I was prompted by a discussion in another thread on this forum to buy one of those contactless IR thermometer guns. It is an IR4890 by IWH.

I tried to measure the temperature of a surface mount resistor. The thermometer shows about 25 to 26C but the resistor is hot enough to cause me to immediately remove my finger from it.

The thermometer works on some other objects but has trouble with the PCB solder mask and surface mount resistors. Can anybody explain this?

Thanks, John

Reply to
John - KD5YI

Look at the beam size. A laser indicator does NOT mean that the sensing size is the same size. it'll typically be several degrees. It will not read typical surface mount resistors accurately - they are too small.

Reply to
Ian Stirling

The laser has a center dot and then 12 dots around the central dot forming a circle.
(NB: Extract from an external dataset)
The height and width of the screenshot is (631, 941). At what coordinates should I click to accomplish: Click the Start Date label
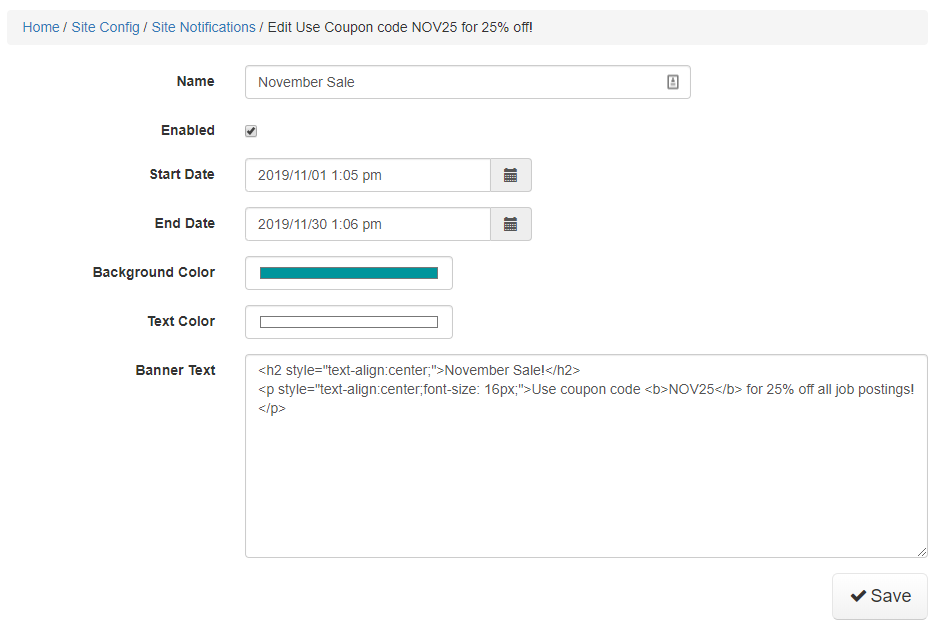coord(182,174)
They say it samples the area of the circle. I put the gun so close to the resistor that all the dots merged into one (as far as I could tell). Also, the resistor is a size 2010.

Thanks, John

Reply to
John - KD5YI

The manual doesn't address much of anything. It appears that you are right, though, about the laser and accuracy up close. That was quite a revelation to me.

Still can't get the resistor to read much over room temp. The PCB, however, is saying up to 94C in spots. Another revelation.

Thanks for your input.

John

Reply to
John - KD5YI

You are correct. Thanks for pointing that out.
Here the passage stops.